3 tygodnie temu wysłałam list do Johna Clessa. Przed chwilą przyszłam od koleżanki, a tu list z Anglii i autograf Clessa i jeszcze kartka A4 i po angielsku jest napisane, że nie ma dedykacji bo aktor znajduję się poza krajem. Ale i tak się cieszę, może być i bez dedykacji, ale podpis jest :). W ogóle nie spodziewałam się tak szybko dostać odpowiedzi. Sorry, że zaśmiecam forum, ale tak się cieszę, że musiałam o tym napisać ;).
John Cleese
David Wilkinson Associates
115 Hazlebury Road
London SW6 2LX
UK
Jak chcesz jeszcze napisać do kogoś to na http://www.fanmail.biz/ jest podanych dużo adresów aktorów ;).
Hej!!! Mam pytanko pisałaś po angielsku czy po Polsku bo po angielsku nie umiem a nie chcę popełnić jakiegoś blamażu z góry dziękuję i pozdrawiam serdecznie :)
Pisałam po angielsku, ale nie znam dobrze języka dlatego tłumaczyłam w google a potem brat mi sprawdził czy dobrze i było w miarę OK, to też lepiej przetłumacz :P. W dodatku oni dostają dużo takich listów i wątpię czy mają czas je wszystkie czytać, więc nawet jak będzie źle to pewnie i tak nie przeczytają(tylko patrzą na imię do dedykacji), a jeśli jednak przeczytają to najważniejsze aby to miało jakiś sens(czyli google translate się nada ;D).
Nie, bo w Polsce nie można kupić amerykańskich znaczków(chyba, że na allegro, ale zazwyczaj są same stare).
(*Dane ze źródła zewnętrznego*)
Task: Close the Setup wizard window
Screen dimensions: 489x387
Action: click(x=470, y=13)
Wysyłam IRC(kupony międzynarodowe), które można wymienić na znaczki w danym kraju. Za jeden kupon można wymienić znaczki, które pokryją list do 20g, 2 kupony - 40 g itd. :).
A ten podpis to oryginalny długopisem czy piórem, cze jeden z miliona kserokopii? Skoro brak dedykacji to nie wiadomo. Być może pan Cleese podpisał się raz, a później to już poleciało przez kserokopiarkę :|
Prawdziwy ;) Można porównać np. mój autograf:
http://www.fanmail.biz/mboard/viewtopic.php?t=253265
z innym na takim samym zdjęciu:
http://www.fanmail.biz/mboard/viewtopic.php?t=223134
Widać różnice :). Wydaje mi się, że Pan Cleese (tak jak wielu innych aktorów) co jakiś czas podpisuje swoje zdjęcia, a potem są one wysyłane, dlatego nie ma dedykacji.
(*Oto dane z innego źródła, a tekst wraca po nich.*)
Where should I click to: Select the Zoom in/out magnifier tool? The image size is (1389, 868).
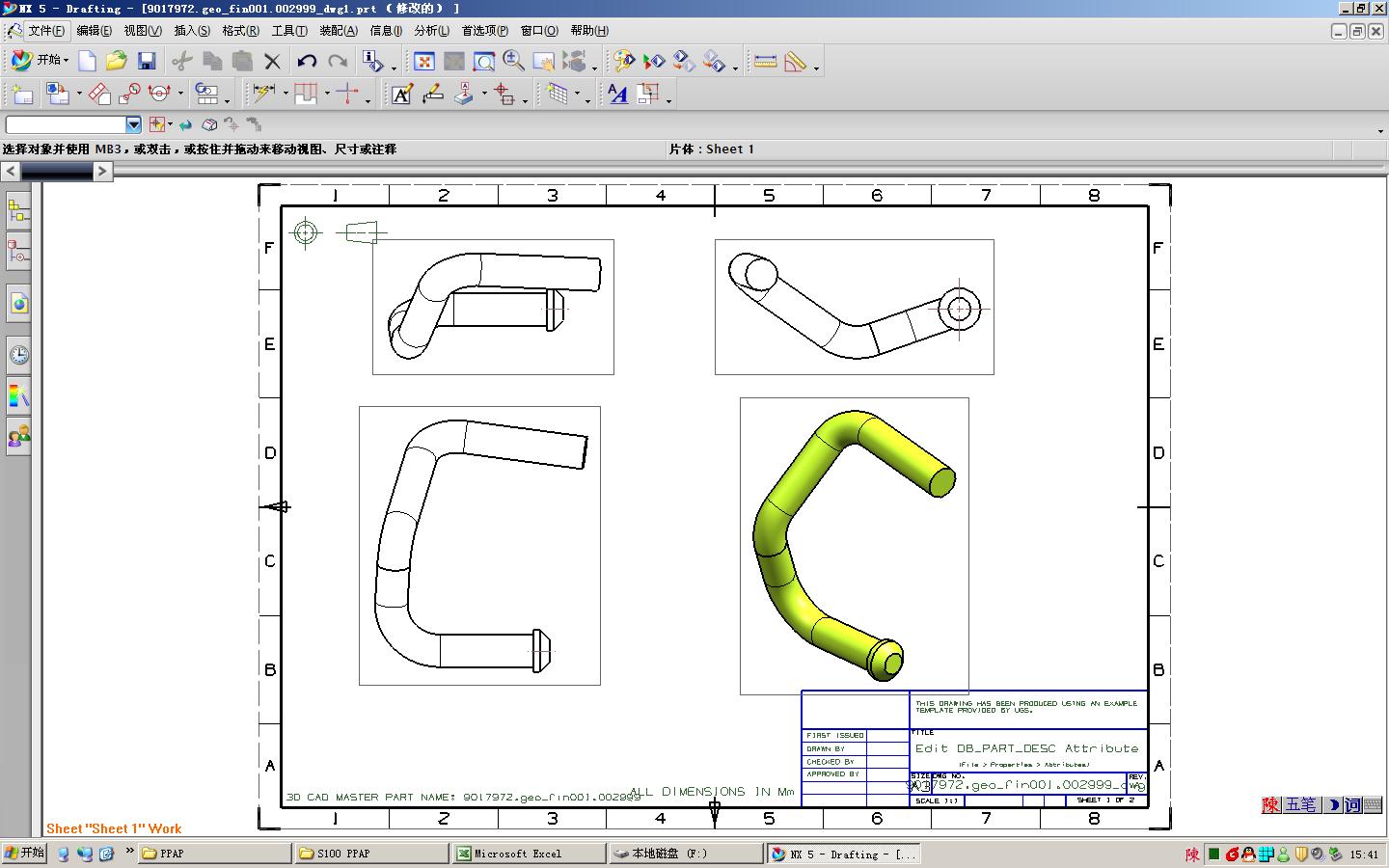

Eee, wg mnie to czysta komercha. Co innego, gdy aktor czy piosenkarz osobiście podpisuje przy tobie, ale jeśli sprawia Ci to przyjemność to gratuluję i cieszę się Twoim szczęściem. P.S. właśnie odwiedzam Twój blogspot i jestem pod wrażeniem.
Dzięki, w zasadzie nigdy nie mam pewności czy autograf jest prawdziwy, ale nie mogę też zdobyć osobiście podpisu od aktora w USA ;).
Rozumiem, i tak jestem pod wrażeniem ilości autografów. Nawet od Jackie Chana masz, szacunek za to. P.S. John Cleese od dawna już chyba mieszka w USA, a w WB ma tylko tzw. biuro dla fanów, gdzie wysyłaniem autografów zajmują się jego ludzie.